Thank you Jenny Beckman for being a bitch and inspiring (500) Days of Summer and the one movie that my romantic entanglements most closely resemble. WIthout you I never would have found a kindred spirit in Summer or started lusting over Joseph Gordon-Levitt. Instead I would probably still be insecure about my insecurities and would have had to wait to see Joseph Gordon-Levitt in Inception for him to become my favorite person ever. But really I think it's the clothing of the Tom character and the music that did it for me. Any guy who likes The Smiths and wears skinny ties under v-neck cardigans is cool with me. Unfortunately for some I do tend to take the Summer route in life because of my indecisiveness and my deep desire to live and breath everywhere and not in your parent's basement apartment while you work for your dad. I have no desire to settle tomorrow or in the next ten years, and so to the Tom's of the world: I am sorry I don't want to be in a relationship with you, don't ask me to try. But hey! We can be friends and see where it goes every once and a while. 

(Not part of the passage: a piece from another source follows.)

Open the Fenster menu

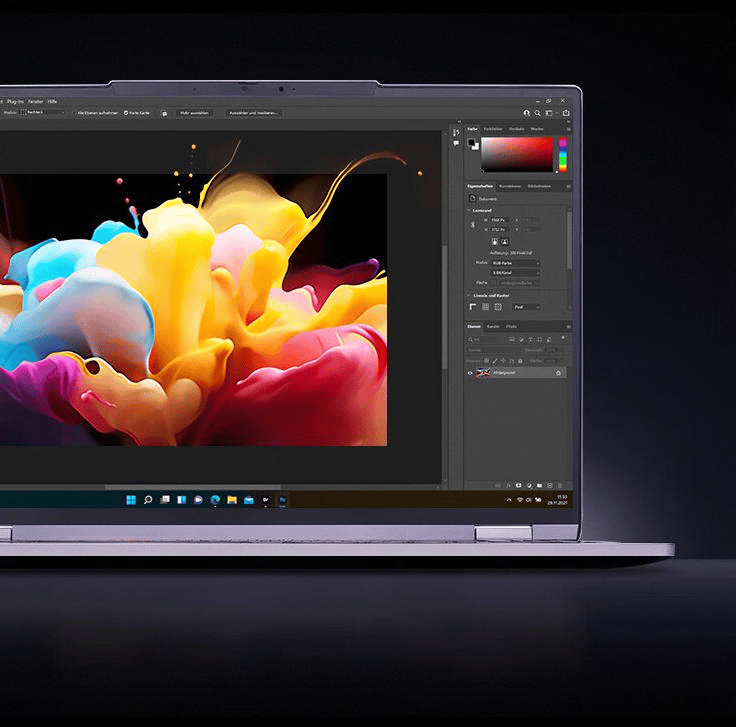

A long time ago (long compared to my short existence, short compared to TIME) I was with the Accountant who wanted to move back to Vermont as soon as he was done with school. He wanted to marry me and move in with his parents in the middle of nowhere. He wanted to marry me as soon as school was over and stay on his plot of land until the day he died. He did not want to go anywhere or see anything and he looked down on me for not being like him. The Accountant treated me like a child who misbehaves when I got excited about things he thought were silly. My mother loved him and I was comfortable because I thought that there was no one else. 


Then I grew a pair. Asshole when I say I don't want to date you, I mean it. Do not say it's because I want to enjoy my senior year of high school or that it is the distance. It's just you. You're creepy and mean and I want more from life than what you were willing to offer. Get over it already, stop texting me and fb stalking me. I'm not interested and I don't know why you still are. You made me quite and over-cautious around guys, just ask My Hebrew Friend who is desperately trying to get me to tell him perfectly normal things. Now I don't tell my mother about the boys I see and I don't let them meet my friends. I keep that part of my life holed up and to myself and completely separate from my everyday life. Thanks for Accountant. 


I used to be a Tom and now I'm a Summer. I have my whole life ahead of me to get married and have a child and in turn fuck that child's life up more than I've fucked up my own. And it's going to happen with someone who wants be on that ride. Until then I'm carefree as a birdie and intend on keeping it that way, or at least until I have someone who I am sure about the way Summer was.